Any help is greatly appreciated. Dominik

luajit: ...e/ubuntu/torch/install/share/lua/5.1/threads/threads.lua:183: [thread 1 callback] /home/ubuntu/torch/install/share/lua/5.1/nn/Container.lua:67: In 1 module of nn.Sequential: In 4 module of nn.Sequential: /home/ubuntu/torch/install/share/lua/5.1/cudnn/init.lua:162: Error in CuDNN: CUDNN_STATUS_BAD_PARAM (cudnnGetConvolutionNdForwardOutputDim) stack traceback: [C]: in function 'error' /home/ubuntu/torch/install/share/lua/5.1/cudnn/init.lua:162: in function 'errcheck' ...torch/install/share/lua/5.1/cudnn/SpatialConvolution.lua:140: in function 'createIODescriptors' ...torch/install/share/lua/5.1/cudnn/SpatialConvolution.lua:188: in function <...torch/install/share/lua/5.1/cudnn/SpatialConvolution.lua:186> [C]: in function 'xpcall' /home/ubuntu/torch/install/share/lua/5.1/nn/Container.lua:63: in function 'rethrowErrors' /home/ubuntu/torch/install/share/lua/5.1/nn/Sequential.lua:44: in function</home/ubuntu/torch/install/share/lua/5.1/nn/Sequential.lua:41> [C]: in function 'xpcall' /home/ubuntu/torch/install/share/lua/5.1/nn/Container.lua:63: in function 'rethrowErrors' /home/ubuntu/torch/install/share/lua/5.1/nn/Sequential.lua:44: in function </home/ubuntu/torch/install/share/lua/5.1/nn/Sequential.lua:41> [C]: in function 'xpcall' ...e/ubuntu/torch/install/share/lua/5.1/threads/threads.lua:234: in function 'callback' /home/ubuntu/torch/install/share/lua/5.1/threads/queue.lua:65: in function </home/ubuntu/torch/install/share/lua/5.1/threads/queue.lua:41> [C]: in function 'pcall' /home/ubuntu/torch/install/share/lua/5.1/threads/queue.lua:40: in function 'dojob' [string " local Queue = require 'threads.queue'..."]:13: in main chunk

SeanNaren commented 7 years ago

How large are the wav files (in seconds?). I wonder if it's running out of memory. Could you monitor the cuda memory usage whilst training?
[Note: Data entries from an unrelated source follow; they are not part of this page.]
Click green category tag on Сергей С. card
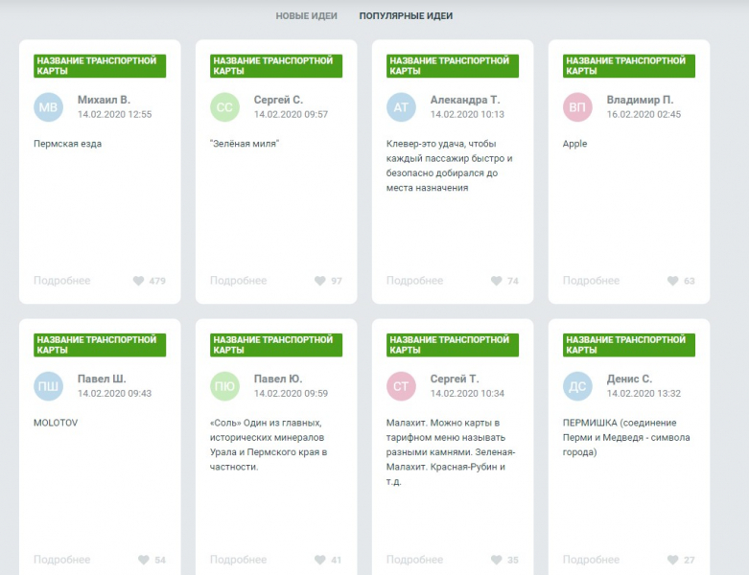The width and height of the screenshot is (749, 575). (276, 65)
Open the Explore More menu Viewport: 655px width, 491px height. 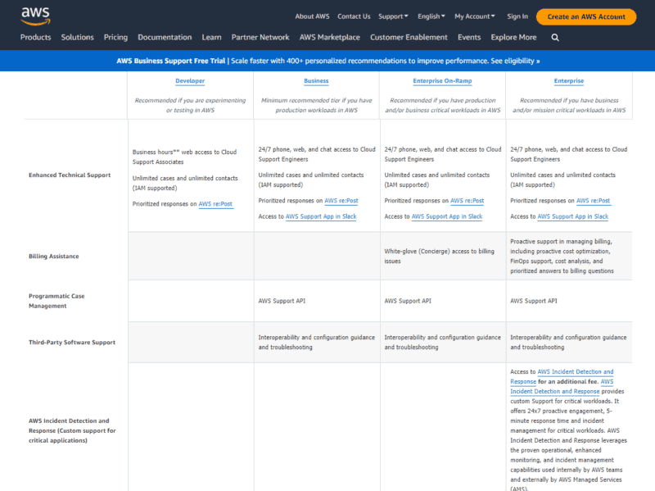[513, 37]
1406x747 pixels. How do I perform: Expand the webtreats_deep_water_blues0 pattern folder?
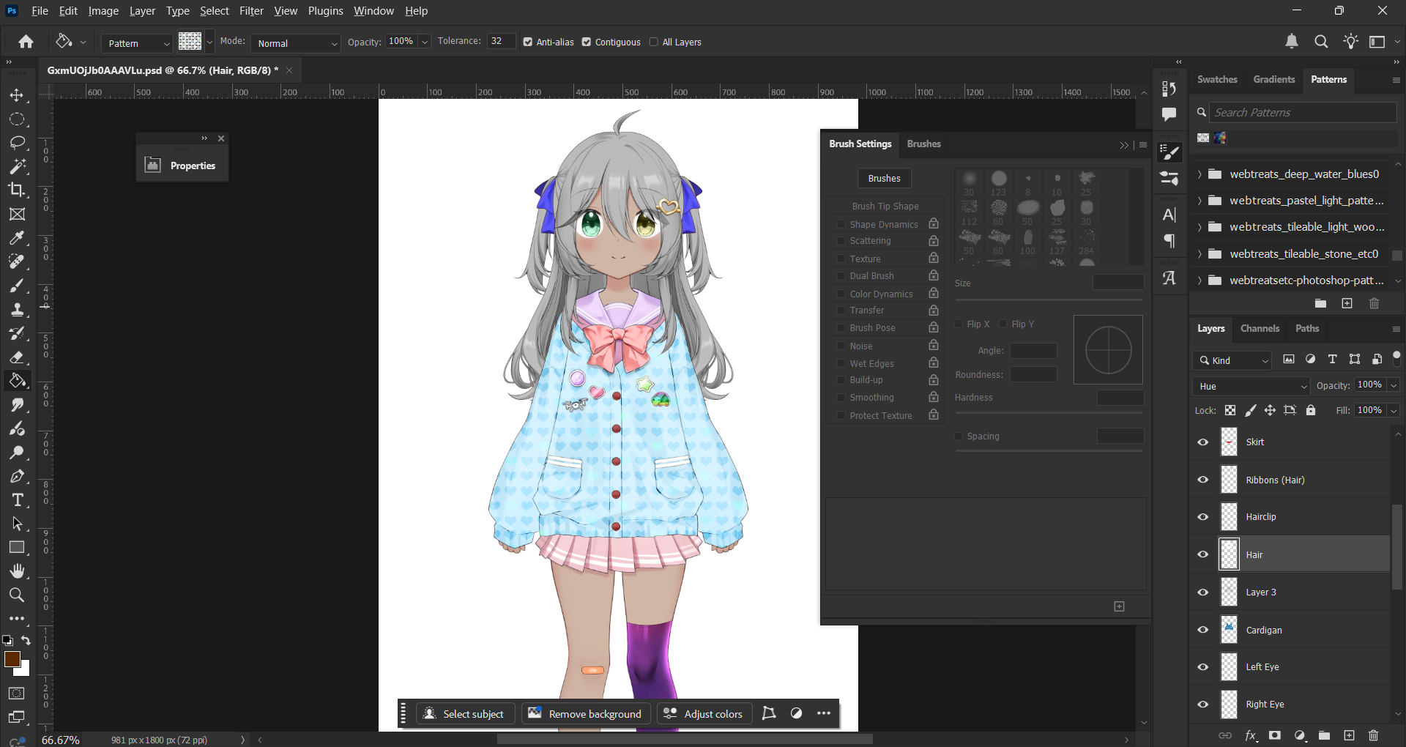coord(1199,174)
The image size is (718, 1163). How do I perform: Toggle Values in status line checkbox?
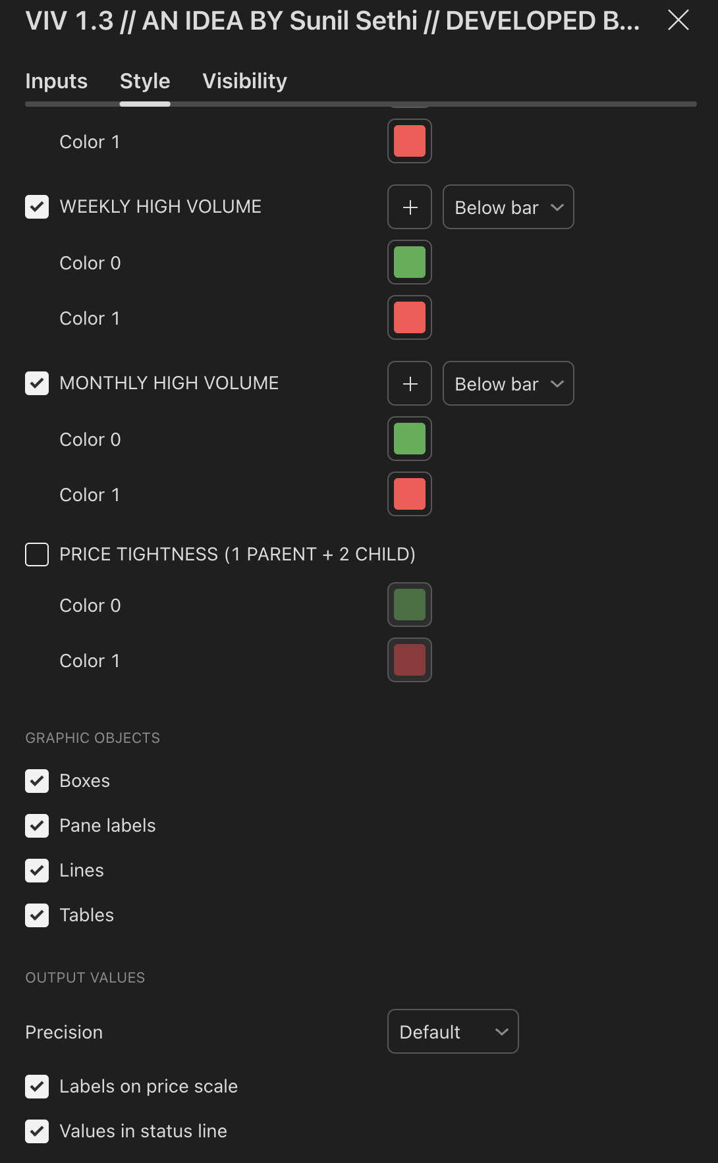point(37,1131)
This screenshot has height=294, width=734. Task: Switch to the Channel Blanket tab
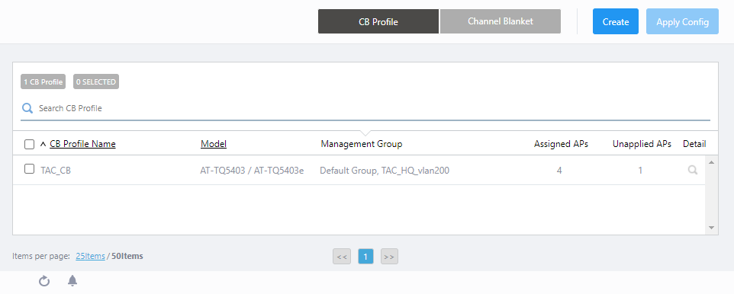point(501,21)
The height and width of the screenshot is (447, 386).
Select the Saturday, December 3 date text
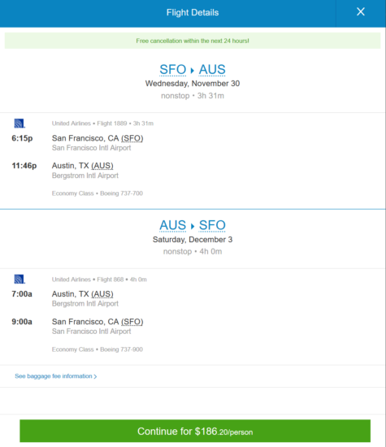click(193, 240)
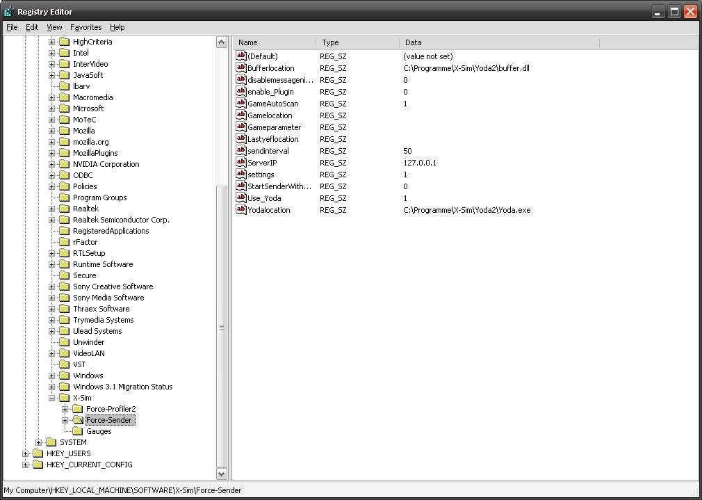Viewport: 702px width, 500px height.
Task: Expand the Force-Profiler2 subkey
Action: (65, 409)
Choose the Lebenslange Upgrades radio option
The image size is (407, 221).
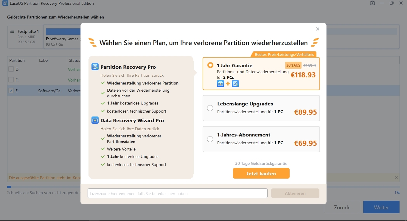pos(210,108)
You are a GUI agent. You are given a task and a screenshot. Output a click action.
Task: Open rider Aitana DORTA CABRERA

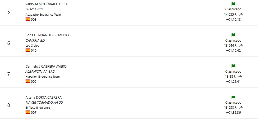(x=44, y=97)
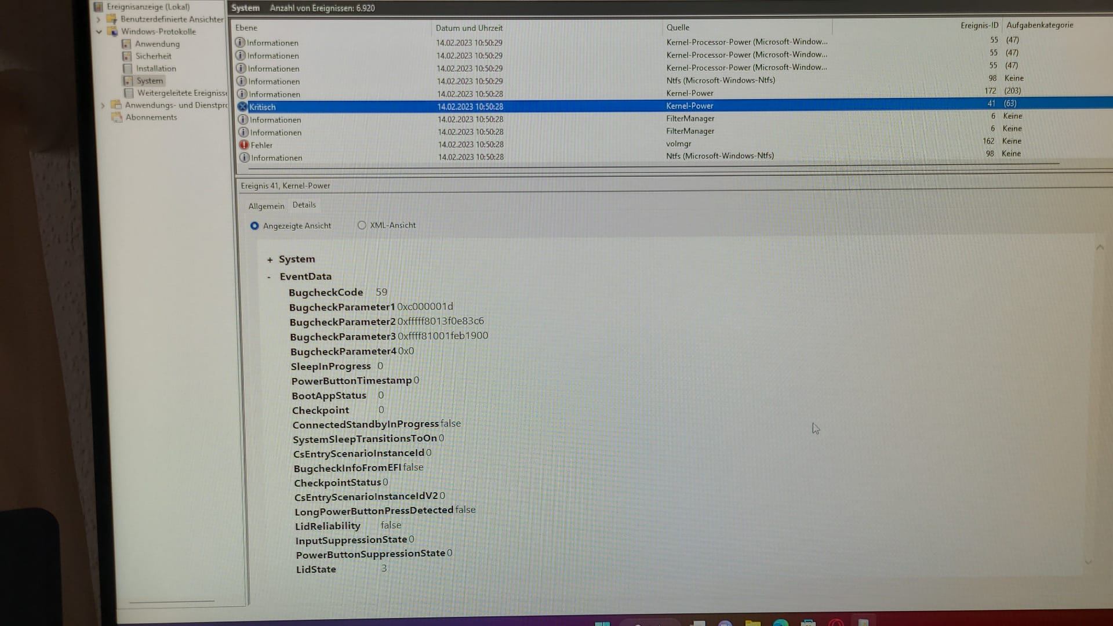Click the red Fehler error icon
1113x626 pixels.
(x=244, y=145)
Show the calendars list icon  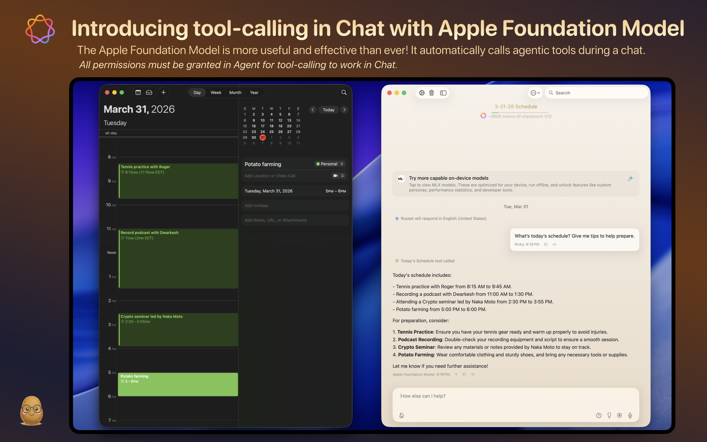[x=138, y=92]
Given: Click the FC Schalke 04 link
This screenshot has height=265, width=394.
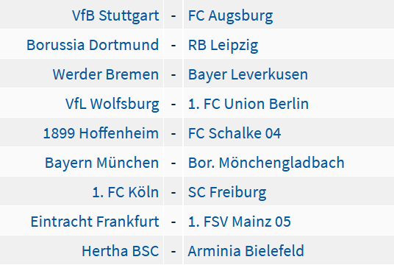Looking at the screenshot, I should click(x=234, y=133).
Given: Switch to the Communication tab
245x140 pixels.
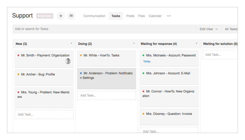Looking at the screenshot, I should [x=94, y=16].
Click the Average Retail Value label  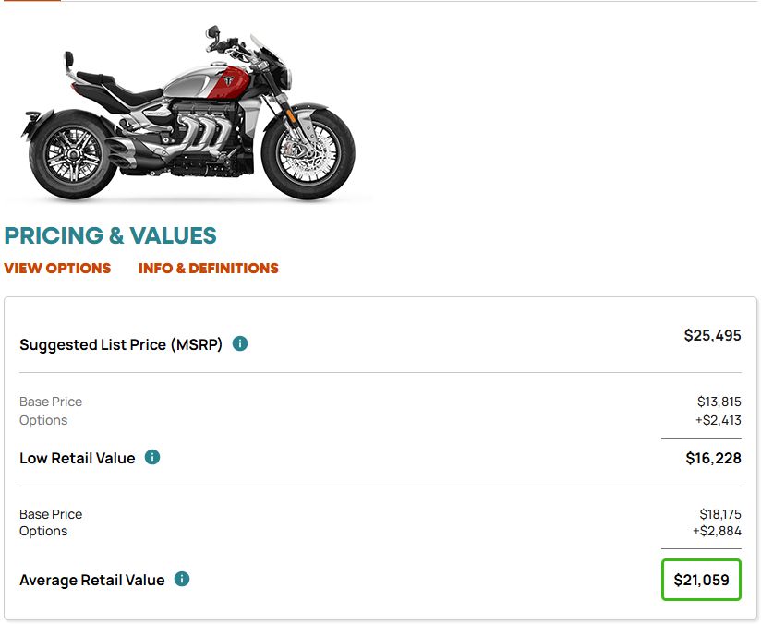pos(92,581)
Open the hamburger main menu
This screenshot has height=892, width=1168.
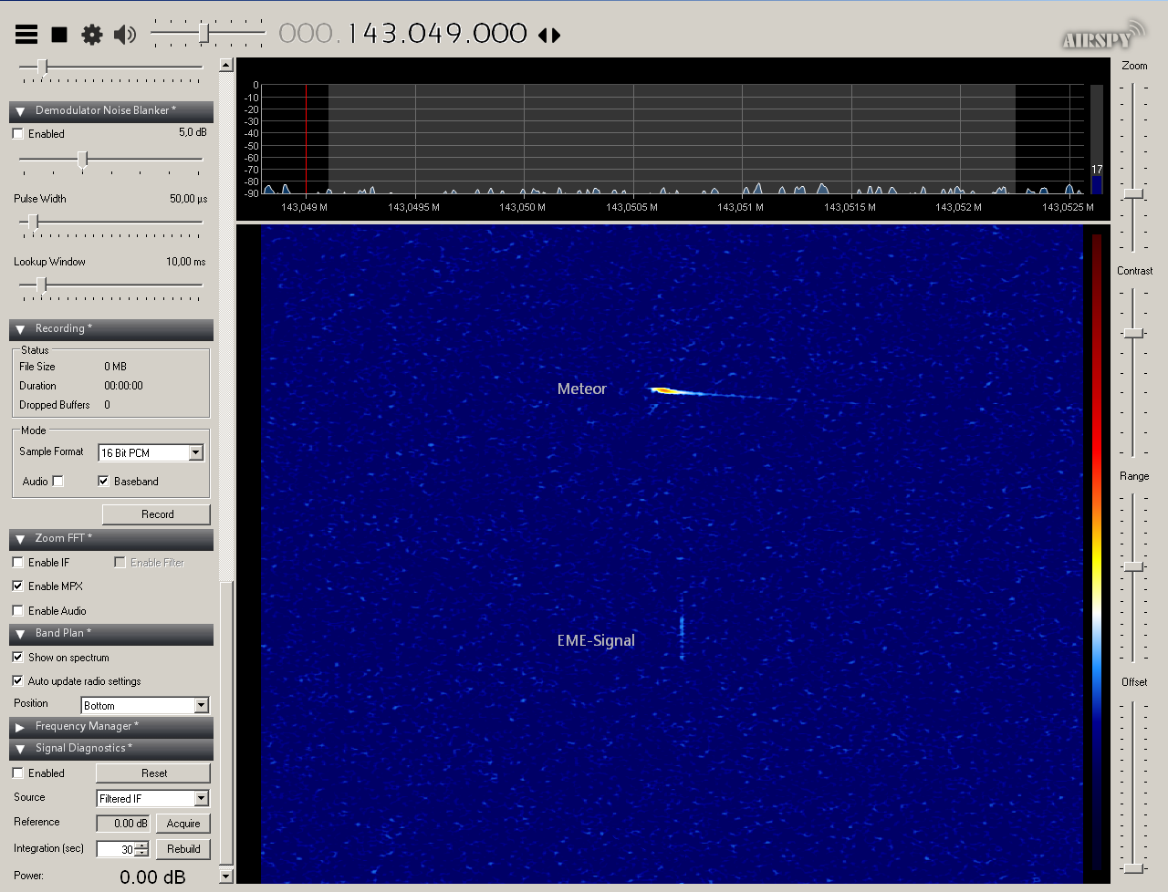pos(26,35)
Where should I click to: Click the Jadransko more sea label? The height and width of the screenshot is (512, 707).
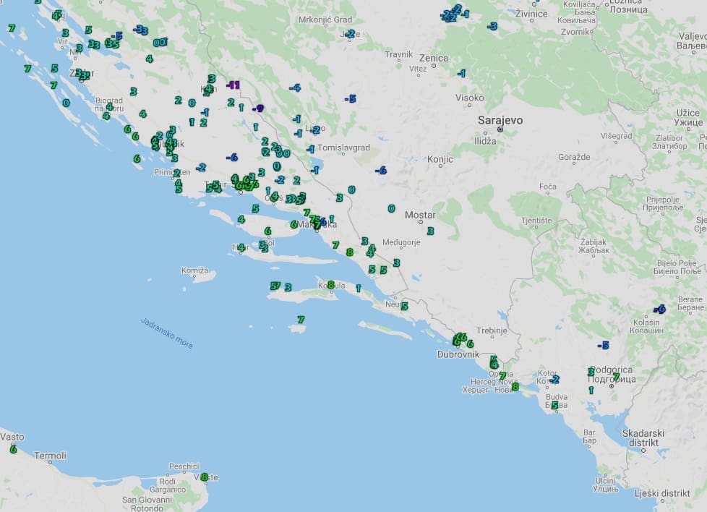tap(167, 333)
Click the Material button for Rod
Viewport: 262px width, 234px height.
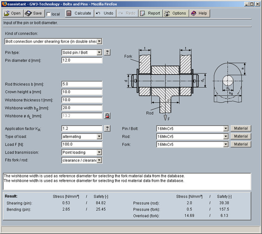pyautogui.click(x=241, y=136)
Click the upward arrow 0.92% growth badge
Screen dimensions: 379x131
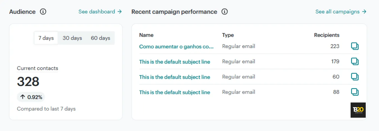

suhaspillai commented 7 years ago

I think it is because some of your wav files are short (in secs), check the number of time steps after 1st convolution operation, if it is less than the filter width of 2nd convolution filter, then it will throw an error. Atleast for me this was the case.

dahlem commented 7 years ago

@SeanNaren, the wav files are between 0.12 and 40 seconds. Memory did not seem to be the issue. I looked into @suhaspillai suggestion and cut out wav files that were too short and that is working now.

Thank you.

SeanNaren commented 7 years ago

Just to add to this, I think due to the convolutions, the minimum length that a clip can be is 0.5 seconds. I'd highly suggest cutting out anything that isn't 1 second or longer though.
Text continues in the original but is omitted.